* Work to be completed *
Output all of the data verbatim.

*** Provided material

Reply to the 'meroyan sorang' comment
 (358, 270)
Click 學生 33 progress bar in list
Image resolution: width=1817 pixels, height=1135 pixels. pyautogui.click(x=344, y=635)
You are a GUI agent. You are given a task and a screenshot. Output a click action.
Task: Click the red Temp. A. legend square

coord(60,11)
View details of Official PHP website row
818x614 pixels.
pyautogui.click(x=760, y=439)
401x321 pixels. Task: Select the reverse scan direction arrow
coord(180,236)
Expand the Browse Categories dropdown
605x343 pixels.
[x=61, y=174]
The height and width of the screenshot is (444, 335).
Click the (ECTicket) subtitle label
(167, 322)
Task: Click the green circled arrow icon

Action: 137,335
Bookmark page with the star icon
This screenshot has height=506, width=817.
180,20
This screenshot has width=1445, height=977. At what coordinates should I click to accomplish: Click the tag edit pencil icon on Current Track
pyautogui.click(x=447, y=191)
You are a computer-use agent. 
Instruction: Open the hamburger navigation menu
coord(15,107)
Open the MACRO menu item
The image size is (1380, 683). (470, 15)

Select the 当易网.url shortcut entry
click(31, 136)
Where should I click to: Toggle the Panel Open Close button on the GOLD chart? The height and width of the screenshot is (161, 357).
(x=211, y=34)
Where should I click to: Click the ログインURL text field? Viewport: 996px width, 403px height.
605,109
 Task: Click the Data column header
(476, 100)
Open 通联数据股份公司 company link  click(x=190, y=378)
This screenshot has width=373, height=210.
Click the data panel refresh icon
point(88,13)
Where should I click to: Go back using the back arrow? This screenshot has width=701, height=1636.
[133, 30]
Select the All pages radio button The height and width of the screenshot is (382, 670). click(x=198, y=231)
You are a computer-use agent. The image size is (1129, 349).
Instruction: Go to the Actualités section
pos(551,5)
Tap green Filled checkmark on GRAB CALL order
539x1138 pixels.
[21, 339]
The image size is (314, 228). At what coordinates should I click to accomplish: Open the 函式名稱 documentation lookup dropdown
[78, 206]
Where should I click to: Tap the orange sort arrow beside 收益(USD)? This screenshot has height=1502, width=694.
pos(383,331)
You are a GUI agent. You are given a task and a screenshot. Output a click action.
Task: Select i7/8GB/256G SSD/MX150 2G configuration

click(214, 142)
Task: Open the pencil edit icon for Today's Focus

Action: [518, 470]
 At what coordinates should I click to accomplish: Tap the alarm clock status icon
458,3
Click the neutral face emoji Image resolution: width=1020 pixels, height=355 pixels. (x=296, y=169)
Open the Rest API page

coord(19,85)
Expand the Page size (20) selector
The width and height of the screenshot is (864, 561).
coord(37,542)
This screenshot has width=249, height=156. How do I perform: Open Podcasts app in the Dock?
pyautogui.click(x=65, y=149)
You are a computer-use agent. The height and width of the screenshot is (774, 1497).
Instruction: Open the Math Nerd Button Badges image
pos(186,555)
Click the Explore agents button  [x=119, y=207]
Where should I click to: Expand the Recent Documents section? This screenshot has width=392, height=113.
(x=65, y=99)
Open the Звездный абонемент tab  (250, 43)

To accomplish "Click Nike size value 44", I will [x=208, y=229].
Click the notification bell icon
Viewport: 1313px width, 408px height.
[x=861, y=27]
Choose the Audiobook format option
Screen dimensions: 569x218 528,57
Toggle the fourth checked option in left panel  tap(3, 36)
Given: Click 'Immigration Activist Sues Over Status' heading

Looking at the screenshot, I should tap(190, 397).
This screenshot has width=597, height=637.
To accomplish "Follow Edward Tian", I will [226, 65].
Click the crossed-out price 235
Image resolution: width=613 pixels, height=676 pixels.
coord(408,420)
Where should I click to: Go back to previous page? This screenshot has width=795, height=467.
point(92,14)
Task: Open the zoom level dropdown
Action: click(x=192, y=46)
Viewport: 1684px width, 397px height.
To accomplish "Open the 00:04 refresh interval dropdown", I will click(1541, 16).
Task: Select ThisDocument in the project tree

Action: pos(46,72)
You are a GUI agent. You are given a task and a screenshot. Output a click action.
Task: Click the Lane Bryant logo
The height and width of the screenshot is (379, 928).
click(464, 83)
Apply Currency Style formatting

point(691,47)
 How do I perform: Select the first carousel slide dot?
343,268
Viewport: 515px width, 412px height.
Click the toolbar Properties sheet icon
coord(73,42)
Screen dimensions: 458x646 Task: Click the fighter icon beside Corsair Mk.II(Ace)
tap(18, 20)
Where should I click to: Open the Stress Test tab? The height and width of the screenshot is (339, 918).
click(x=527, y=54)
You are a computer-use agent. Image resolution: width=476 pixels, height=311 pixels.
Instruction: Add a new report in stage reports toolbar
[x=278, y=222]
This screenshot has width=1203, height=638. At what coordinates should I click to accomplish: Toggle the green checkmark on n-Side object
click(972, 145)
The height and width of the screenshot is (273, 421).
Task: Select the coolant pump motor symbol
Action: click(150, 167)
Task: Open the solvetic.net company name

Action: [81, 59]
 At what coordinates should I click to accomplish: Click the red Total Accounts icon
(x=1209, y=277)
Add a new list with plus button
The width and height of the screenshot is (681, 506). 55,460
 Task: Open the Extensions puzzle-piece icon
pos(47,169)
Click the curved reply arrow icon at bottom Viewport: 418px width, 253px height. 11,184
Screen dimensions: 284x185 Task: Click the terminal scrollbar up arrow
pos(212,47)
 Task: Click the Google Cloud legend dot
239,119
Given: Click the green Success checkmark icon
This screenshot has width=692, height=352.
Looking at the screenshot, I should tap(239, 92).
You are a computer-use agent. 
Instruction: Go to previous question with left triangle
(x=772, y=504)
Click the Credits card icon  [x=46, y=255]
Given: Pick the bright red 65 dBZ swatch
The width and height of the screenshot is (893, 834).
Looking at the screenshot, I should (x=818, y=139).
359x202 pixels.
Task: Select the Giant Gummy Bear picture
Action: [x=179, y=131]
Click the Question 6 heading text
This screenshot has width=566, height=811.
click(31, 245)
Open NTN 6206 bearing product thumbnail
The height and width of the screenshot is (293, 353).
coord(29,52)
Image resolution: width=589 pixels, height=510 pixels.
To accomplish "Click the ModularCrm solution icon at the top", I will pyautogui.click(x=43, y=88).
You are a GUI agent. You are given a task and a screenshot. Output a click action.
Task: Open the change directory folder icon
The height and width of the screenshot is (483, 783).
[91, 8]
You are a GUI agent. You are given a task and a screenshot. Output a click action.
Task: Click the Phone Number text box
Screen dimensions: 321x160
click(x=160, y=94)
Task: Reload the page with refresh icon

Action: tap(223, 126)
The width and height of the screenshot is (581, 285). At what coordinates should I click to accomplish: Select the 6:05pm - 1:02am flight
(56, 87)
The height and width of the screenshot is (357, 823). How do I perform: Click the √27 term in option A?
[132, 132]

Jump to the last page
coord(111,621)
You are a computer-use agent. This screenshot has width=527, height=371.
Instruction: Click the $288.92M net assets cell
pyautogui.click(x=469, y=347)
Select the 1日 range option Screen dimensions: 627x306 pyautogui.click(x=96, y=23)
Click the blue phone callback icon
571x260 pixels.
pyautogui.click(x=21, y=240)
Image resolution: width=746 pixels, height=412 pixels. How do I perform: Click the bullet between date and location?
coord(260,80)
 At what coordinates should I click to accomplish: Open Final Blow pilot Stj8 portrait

******

* Solution for this exercise *
Reply to the 'meroyan sorang' comment
 (358, 270)
Click 學生 33 progress bar in list
Image resolution: width=1817 pixels, height=1135 pixels. pyautogui.click(x=344, y=635)
You are a GUI agent. You are given a task and a screenshot. Output a click action.
Task: Click the red Temp. A. legend square

coord(60,11)
View details of Official PHP website row
818x614 pixels.
pyautogui.click(x=760, y=439)
401x321 pixels. Task: Select the reverse scan direction arrow
coord(180,236)
Expand the Browse Categories dropdown
605x343 pixels.
[x=61, y=174]
The height and width of the screenshot is (444, 335).
Click the (ECTicket) subtitle label
(167, 322)
Task: Click the green circled arrow icon

Action: 137,335
Bookmark page with the star icon
This screenshot has height=506, width=817.
180,20
This screenshot has width=1445, height=977. At what coordinates should I click to accomplish: Click the tag edit pencil icon on Current Track
pyautogui.click(x=447, y=191)
You are a computer-use agent. 
Instruction: Open the hamburger navigation menu
coord(15,107)
Open the MACRO menu item
The image size is (1380, 683). (470, 15)

Select the 当易网.url shortcut entry
click(31, 136)
Where should I click to: Toggle the Panel Open Close button on the GOLD chart? The height and width of the screenshot is (161, 357).
(x=211, y=34)
Where should I click to: Click the ログインURL text field? Viewport: 996px width, 403px height.
605,109
 Task: Click the Data column header
(476, 100)
Open 通联数据股份公司 company link  click(x=190, y=378)
This screenshot has width=373, height=210.
Click the data panel refresh icon
point(88,13)
Where should I click to: Go back using the back arrow? This screenshot has width=701, height=1636.
[133, 30]
Select the All pages radio button The height and width of the screenshot is (382, 670). click(x=198, y=231)
You are a computer-use agent. The image size is (1129, 349).
Instruction: Go to the Actualités section
pos(551,5)
Tap green Filled checkmark on GRAB CALL order
539x1138 pixels.
[21, 339]
The image size is (314, 228). At what coordinates should I click to accomplish: Open the 函式名稱 documentation lookup dropdown
[78, 206]
Where should I click to: Tap the orange sort arrow beside 收益(USD)? This screenshot has height=1502, width=694.
pos(383,331)
You are a GUI agent. You are given a task and a screenshot. Output a click action.
Task: Select i7/8GB/256G SSD/MX150 2G configuration

click(214, 142)
Task: Open the pencil edit icon for Today's Focus

Action: [518, 470]
 At what coordinates should I click to accomplish: Tap the alarm clock status icon
458,3
Click the neutral face emoji Image resolution: width=1020 pixels, height=355 pixels. (x=296, y=169)
Open the Rest API page

coord(19,85)
Expand the Page size (20) selector
The width and height of the screenshot is (864, 561).
coord(37,542)
This screenshot has width=249, height=156. How do I perform: Open Podcasts app in the Dock?
pyautogui.click(x=65, y=149)
You are a computer-use agent. The height and width of the screenshot is (774, 1497).
Instruction: Open the Math Nerd Button Badges image
pos(186,555)
Click the Explore agents button  [x=119, y=207]
Where should I click to: Expand the Recent Documents section? This screenshot has width=392, height=113.
(x=65, y=99)
Open the Звездный абонемент tab  (250, 43)

To accomplish "Click Nike size value 44", I will [x=208, y=229].
Click the notification bell icon
Viewport: 1313px width, 408px height.
[x=861, y=27]
Choose the Audiobook format option
Screen dimensions: 569x218 528,57
Toggle the fourth checked option in left panel  tap(3, 36)
Given: Click 'Immigration Activist Sues Over Status' heading

Looking at the screenshot, I should tap(190, 397).
This screenshot has width=597, height=637.
To accomplish "Follow Edward Tian", I will [226, 65].
Click the crossed-out price 235
Image resolution: width=613 pixels, height=676 pixels.
coord(408,420)
Where should I click to: Go back to previous page? This screenshot has width=795, height=467.
point(92,14)
Task: Open the zoom level dropdown
Action: click(x=192, y=46)
Viewport: 1684px width, 397px height.
To accomplish "Open the 00:04 refresh interval dropdown", I will click(1541, 16).
Task: Select ThisDocument in the project tree

Action: pos(46,72)
You are a GUI agent. You are given a task and a screenshot. Output a click action.
Task: Click the Lane Bryant logo
The height and width of the screenshot is (379, 928).
click(464, 83)
Apply Currency Style formatting

point(691,47)
 How do I perform: Select the first carousel slide dot?
343,268
Viewport: 515px width, 412px height.
Click the toolbar Properties sheet icon
coord(73,42)
Screen dimensions: 458x646 Task: Click the fighter icon beside Corsair Mk.II(Ace)
tap(18, 20)
Where should I click to: Open the Stress Test tab? The height and width of the screenshot is (339, 918).
click(x=527, y=54)
You are a computer-use agent. Image resolution: width=476 pixels, height=311 pixels.
Instruction: Add a new report in stage reports toolbar
[x=278, y=222]
This screenshot has width=1203, height=638. At what coordinates should I click to accomplish: Toggle the green checkmark on n-Side object
click(972, 145)
The height and width of the screenshot is (273, 421).
Task: Select the coolant pump motor symbol
Action: click(150, 167)
Task: Open the solvetic.net company name

Action: [81, 59]
 At what coordinates should I click to accomplish: Click the red Total Accounts icon
(x=1209, y=277)
Add a new list with plus button
The width and height of the screenshot is (681, 506). 55,460
 Task: Open the Extensions puzzle-piece icon
pos(47,169)
Click the curved reply arrow icon at bottom Viewport: 418px width, 253px height. 11,184
Screen dimensions: 284x185 Task: Click the terminal scrollbar up arrow
pos(212,47)
 Task: Click the Google Cloud legend dot
239,119
Given: Click the green Success checkmark icon
This screenshot has width=692, height=352.
Looking at the screenshot, I should tap(239, 92).
You are a computer-use agent. 
Instruction: Go to previous question with left triangle
(x=772, y=504)
Click the Credits card icon  [x=46, y=255]
Given: Pick the bright red 65 dBZ swatch
The width and height of the screenshot is (893, 834).
Looking at the screenshot, I should (x=818, y=139).
359x202 pixels.
Task: Select the Giant Gummy Bear picture
Action: [x=179, y=131]
Click the Question 6 heading text
This screenshot has width=566, height=811.
click(31, 245)
Open NTN 6206 bearing product thumbnail
The height and width of the screenshot is (293, 353).
coord(29,52)
Image resolution: width=589 pixels, height=510 pixels.
To accomplish "Click the ModularCrm solution icon at the top", I will pyautogui.click(x=43, y=88).
You are a GUI agent. You are given a task and a screenshot. Output a click action.
Task: Open the change directory folder icon
The height and width of the screenshot is (483, 783).
[91, 8]
You are a GUI agent. You are given a task and a screenshot. Output a click action.
Task: Click the Phone Number text box
Screen dimensions: 321x160
click(x=160, y=94)
Task: Reload the page with refresh icon

Action: tap(223, 126)
The width and height of the screenshot is (581, 285). At what coordinates should I click to accomplish: Select the 6:05pm - 1:02am flight
(56, 87)
The height and width of the screenshot is (357, 823). How do I perform: Click the √27 term in option A?
[132, 132]

Jump to the last page
coord(111,621)
You are a computer-use agent. This screenshot has width=527, height=371.
Instruction: Click the $288.92M net assets cell
pyautogui.click(x=469, y=347)
Select the 1日 range option Screen dimensions: 627x306 pyautogui.click(x=96, y=23)
Click the blue phone callback icon
571x260 pixels.
pyautogui.click(x=21, y=240)
Image resolution: width=746 pixels, height=412 pixels. How do I perform: Click the bullet between date and location?
coord(260,80)
 At what coordinates should I click to accomplish: Open Final Blow pilot Stj8 portrait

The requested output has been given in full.